Mónico Sánchez Moreno (4 May 1880 – 6 November 1961) was a Spanish electrical engineer, inventor and industrialist, an early developer of high frequency electrical conduction equipment, wireless telephony, radiology, electrotherapy, and the first portable x-ray machine in 1909.

== Early life ==
Sánchez was born in Piedrabuena, Ciudad Real, Spain, on 4 May 1880. His family owned a small tile and brick plant, and his mother took in laundry, which she washed in an area of the river known as the Tabla de la Yedra. He was the youngest of four children and helped his mother with the washing. At that time (data from 1900), Piedrabuena had a population of 3,810, 75% of whom were illiterate, and had a poor rural economy based on un-irrigated cereal crops and animal farming.

The teacher at the local school encouraged Mónico to continue his studies and, without finishing the lower level of High School, he left for Madrid with the intention of studying electrical engineering. Madrid in 1901 was in the process of introducing both electric street-lighting and electrified trams, replacing those pulled by animals.

However, the Electrical Engineering school was closed by student strikes, and Sánchez enrolled in a correspondence course in the subject offered by Joseph Wetzle from London. Despite knowing no English at that time, he followed the course diligently for three years. When he finished Joseph Wetzle contacted him and personally recommended him for a position at a company in New York.

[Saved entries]
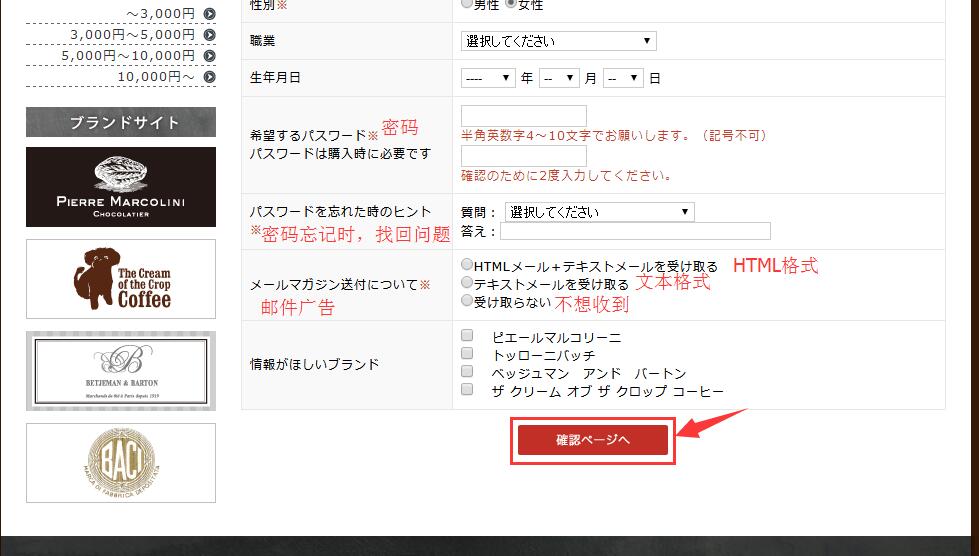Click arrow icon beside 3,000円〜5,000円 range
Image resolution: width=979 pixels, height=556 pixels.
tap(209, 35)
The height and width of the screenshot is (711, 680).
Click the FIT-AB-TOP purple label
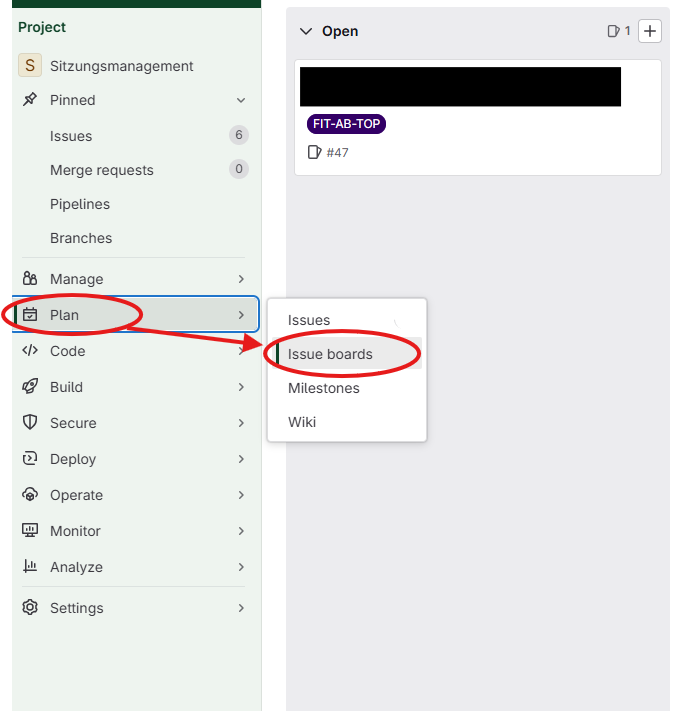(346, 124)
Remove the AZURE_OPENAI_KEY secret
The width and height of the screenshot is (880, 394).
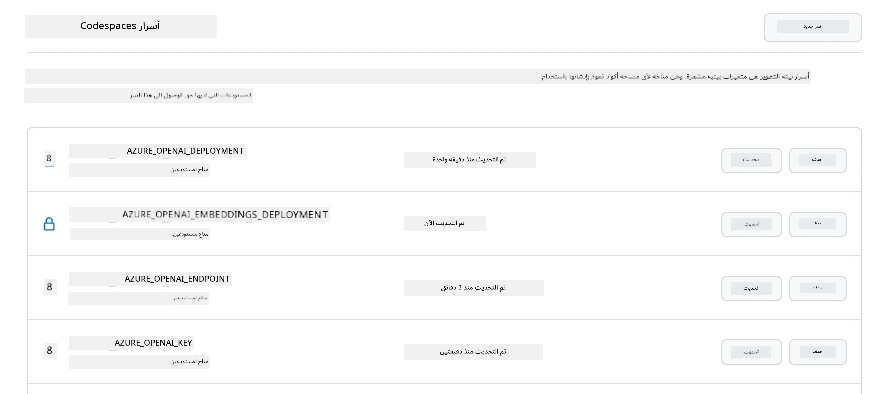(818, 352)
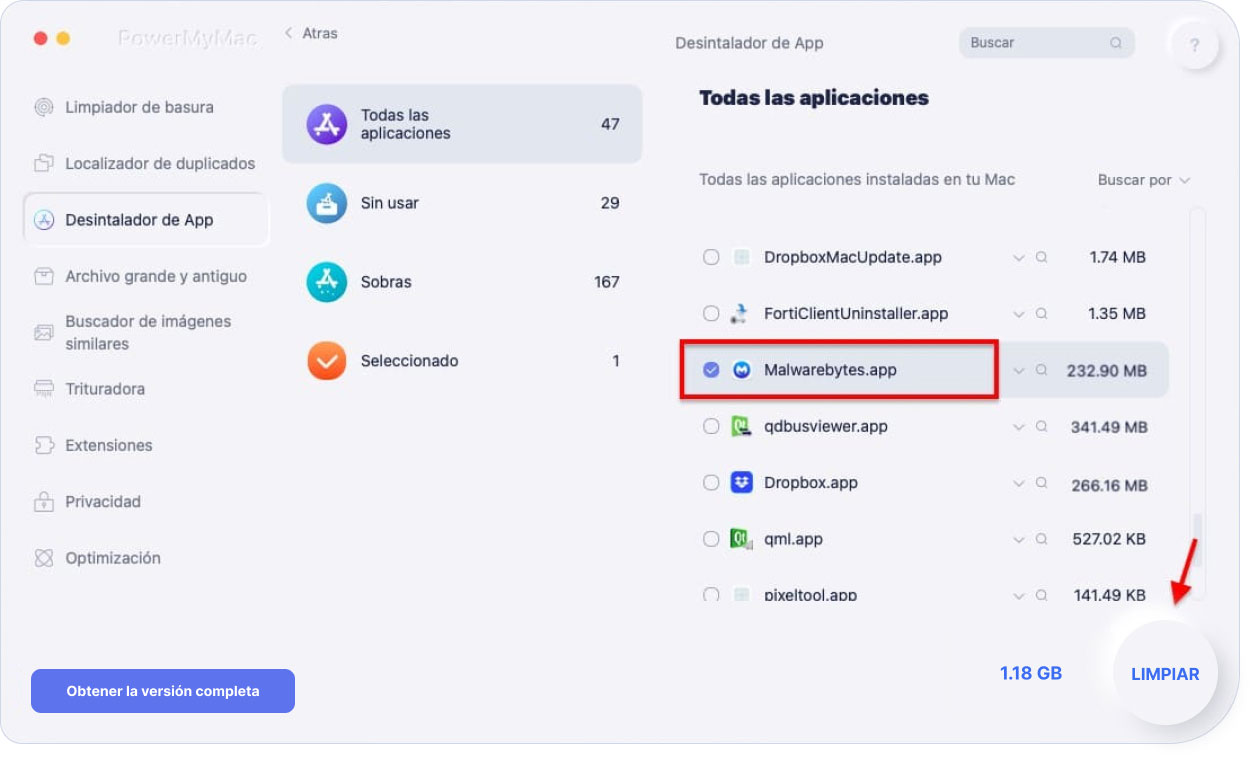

[Tasks to perform]
- 1) Do these statements agree with the text on Mónico Sánchez? Answer yes or no for each, quoting the deciding words. (a) He was the oldest of four children. (b) Madrid in 1901 was introducing electrified trams. (c) He already knew English when he took the correspondence course.
- 2) Carry on the text on Mónico Sánchez, starting after its last sentence.

[Answers for the tasks]
- 1)
(a) No: "He was the youngest of four children"
(b) Yes: "Madrid in 1901 was in the process of introducing both electric street-lighting and electrified trams"
(c) No: "Despite knowing no English at that time"

- 2)
== United States ==
In 1904 Mónico Sánchez, at the age of 23, sailed from Cádiz to New York. He worked as assistant to a draughtsman, but then began studies at the Institute of Electrical Engineers, He later took a course at the University of Columbia.

He first worked as an engineer at van Houten and ten Broek, a company which introduced electricity to hospitals. It was there that he invented a portable x-ray machine. It weighed scarcely 10 kg, as opposed to the 400 kg of the normal devices.

The Collins Wireless Telephone Company hired Sánchez as chief engineer, in order to sell his portable x-ray machine, under the name The Collins Sánchez Portable Device. He was offered $500,000 for his invention.

==Piedrabuena==
After a dispute with Frederick Collins over the manufacture of his wireless telephone, Mónico Sánchez Moreno returned to his hometown Piedrabuena where he successfully established a plant to design and manufacture his devices in 1912. This ended in the Spanish Civil War.

Sánchez died in Piedrabuena on 6 November 1961.